On these facts, the full value of the Weslaco property is assessable to Weslaco Development Committee, Inc., for 1977. In that connection article 7174, V.T.C.S., reads in part:

Each separate parcel of real property shall be valued at its true and full value in money, excluding the value of crops growing or ungathered thereon.

But even if there are facts of which we are unaware that would take the transaction with Weslaco Development Committee, Inc., out of the reach of sections 5 and 7 of article 11 of the Texas Constitution, we believe all the transactions which took place on February 1, 1977, would be held void, nevertheless. Section 3 of article 11 of the Constitution reads:

No . . . city . . . shall . . . become a subscriber to the capital of any private corporation or association, or make any appropriation or donation to the same, or in anywise loan its credit; . . ..

The city, the manufacturer, and the nonprofit corporation have constructed their contractual arrangements so as to allow the use of the city's credit for the benefit of the private corporation, and to secure for the manufacturer a donation of land from the city. The purpose of article 11, section 3 of the Constitution is to prevent such transactions. City of Cleburne v. Brown, 11 S.W. 404 (Tex. 1889); City of Cleburne v. Gulf, C. & S. F. Ry. Co., 1 S.W. 342 (Tex. 1886); Attorney General Opinion H-357 (1974).
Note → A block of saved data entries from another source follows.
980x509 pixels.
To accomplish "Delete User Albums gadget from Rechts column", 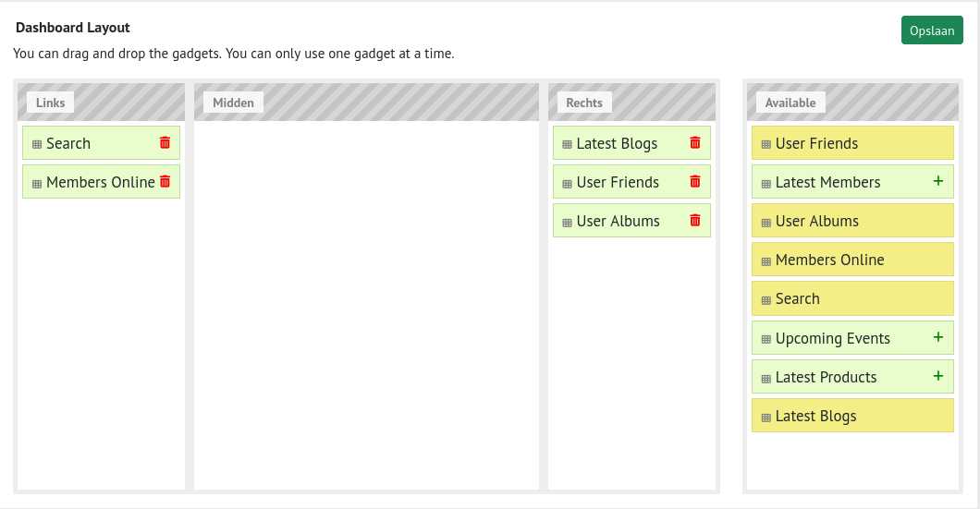I will [x=695, y=220].
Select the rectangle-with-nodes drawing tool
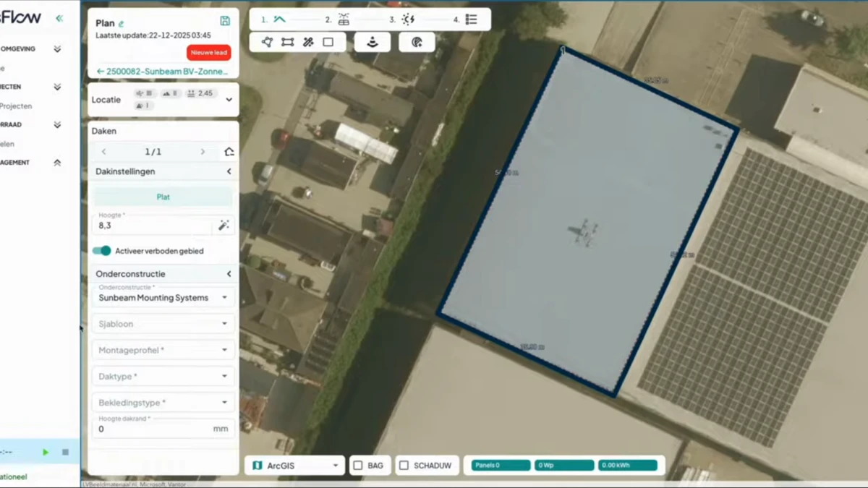The image size is (868, 488). pyautogui.click(x=287, y=42)
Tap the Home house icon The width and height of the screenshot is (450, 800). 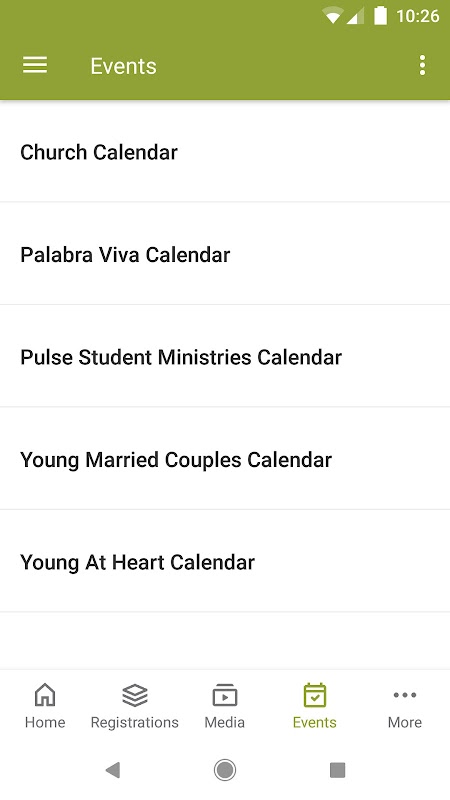(x=45, y=695)
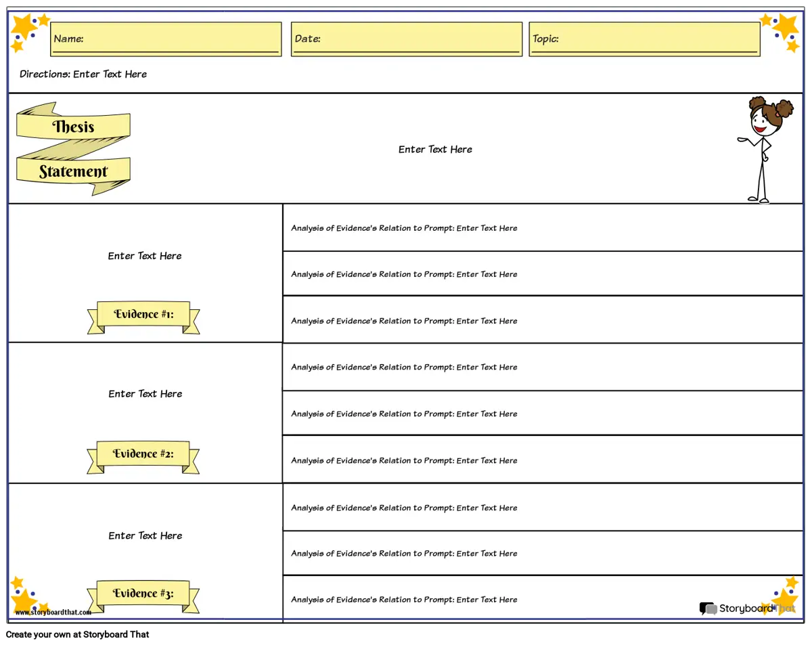Click the text area above Evidence #3
812x645 pixels.
click(x=145, y=535)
Persons who deal with municipalities are deemed to be on notice of the legal limitations under which cities may exercise contractual powers. City of Beaumont v. Moore, 202 S.W.2d 448 (Tex. 1947); Zachry v. City of San Antonio, 296 S.W.2d 299 (Tex. Civ. App.--San Antonio 1956), aff'd, 305 S.W.2d 558 (Tex. 1957). Thus, we think the nonprofit corporation was bound to know the city could not so easily assume the indebtedness the corporation had incurred, and we think the manufacturer was bound to know the city could not lend its municipal credit or donate land to the manufacturer.
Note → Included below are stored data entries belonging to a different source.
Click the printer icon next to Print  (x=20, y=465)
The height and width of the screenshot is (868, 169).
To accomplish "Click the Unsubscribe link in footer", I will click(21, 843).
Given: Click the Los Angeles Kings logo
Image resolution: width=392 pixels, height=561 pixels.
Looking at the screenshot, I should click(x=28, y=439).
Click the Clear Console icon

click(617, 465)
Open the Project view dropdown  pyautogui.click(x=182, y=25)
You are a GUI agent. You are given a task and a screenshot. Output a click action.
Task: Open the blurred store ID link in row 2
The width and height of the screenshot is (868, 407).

With regard to the Weslaco property, we are of the opinion that the transaction between the city and the nonprofit corporation, Weslaco Development Committee, Inc., cannot be given legal effect, and that the nonprofit corporation, as owner of the fee on January 1, 1977, is liable for all 1977 taxes on the property.

The legal principles applicable to the Weslaco transaction are equally applicable to the Edinburg transactions. In 1968, the Edinburg Foundation, Inc., a nonprofit corporation, entered into a twenty-five year lease agreement with the Edinburg Manufacturing Company which contained provisions similar to those contained in the later Weslaco agreement, the major differences being that the 'option' to obtain the fee title at the end of the primary term was not supported by a separately expressed consideration, and the 'lessor' was obligated to pay 'all taxes . . . assessed . . . against the building and land. . . .' The agreement obligated the 'lessor' to construct a building on the property to the specifications of the 'lessee.' Rental payments were pegged at $2,000 per month. Later that year a 'corrected lease contract' between the same parties was executed, and in 1970 the nonprofit corporation assigned its interest in the lease to the City of Edinburg, in return for which the city agreed to 'assume all of the obligations of Edinburg Foundation, Inc., under and arising out of said agreement.'

Subsequently, in 1971, the City of Edinburg and the manufacturer entered directly into an additional 'lease' agreement whereby the city agreed to build another building on a different parcel of land and 'lease' it to the same manufacturer for a term of fifteen years at a rental of either $7,172.78 per month, or $6,945.21 per month, depending on the rate of interest at which the city could obtain financing for the project. The other terms of the additional agreement were very similar to those of the agreement which the nonprofit corporation had previously assigned to the city.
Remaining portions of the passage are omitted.